It is not clear from his presentation
http://www.w3.org/2004/12/rules-ws/paper/87/
why he needs FOL. All his examples are quite simple and have the flavor of
constraints. Typically, you need CWA in order to use constraints, but I am
not familiar with the context in which they use those rules, so won't be
pressing this point.

> and I see Semantic Web experts saying they need
> monotonicity (eg TimBL and Pat Hayes).

Other Semantic Web experts are saying that they need nonmonotonicity.

Besides, I heard very clearly from TimBL that he thinks SNAF is important.
If he also believes that SNAF is monotonic then it follows that he may be
thinking that he wants monotonicity, while in fact he wants nonmonotonicity.

Furthermore, nobody says that FOL is unimportant and should go out of the
window. What we are saying that FOL cannot be the *only* game in town.
For instance, in the RuleML interchange language, there is XML syntax for
FOL as well as for other languages.

> I'm hoping we can find a
> win/win consensus here somewhere, but it's not yet clear to me where.
> The must-have requirement on one side seems to be Defaults and on the
> other to be Merging, and each side claims it can address the other
> side's problem, but maybe not well enough.  I also may be getting
> those requirements wrong; I'm just reading between the lines as best I
> can, since this debate is still crystalizing.

> It may make sense to write the charter to be agnostic on this question
> and let the WG decide.  I used to think that was a terrible idea, but
> now I'm starting to think it really is a highly technical and
> not-so-political issue, so maybe the WG can handle it.

I don't think it is a political issue.

> > Now you seem to be swerving away from the "interchange language" vision to
> > a different topic -- a Web rules language.
> > I think we better don't mix these two.
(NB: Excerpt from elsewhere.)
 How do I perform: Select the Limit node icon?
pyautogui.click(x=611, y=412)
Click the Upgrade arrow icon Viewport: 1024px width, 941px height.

They seem to me two different domains
> > to be dealt with by two different groups.
> ...
> > I think that the interchange WG should be different from the web rules
> > language WG. Moreover, within the web rules language there are several
> > stacks (see the aforesaid paper): A nonmon rules language, OWL-based stack,
> > SPARQL. These are best handled as separate WGs, as there is enough work for
> > all.
>
> If there were two WG's, which would you do first?  The "web rule
> language" one makes sense, but there doesn't seem to be enough support
> for it.  It looks like there may be enough support for the interchange
> WG, even though it faces some rather hard problems, I guess because
> the payoff looks so good.

Personally I am more interested in the Web rule language group, and I am
not so sure that the payoff from the interchange group is that great.
If the ultimate vision mentioned above were possible then I would have agreed.
Otherwise, I think the payoff will be rather small.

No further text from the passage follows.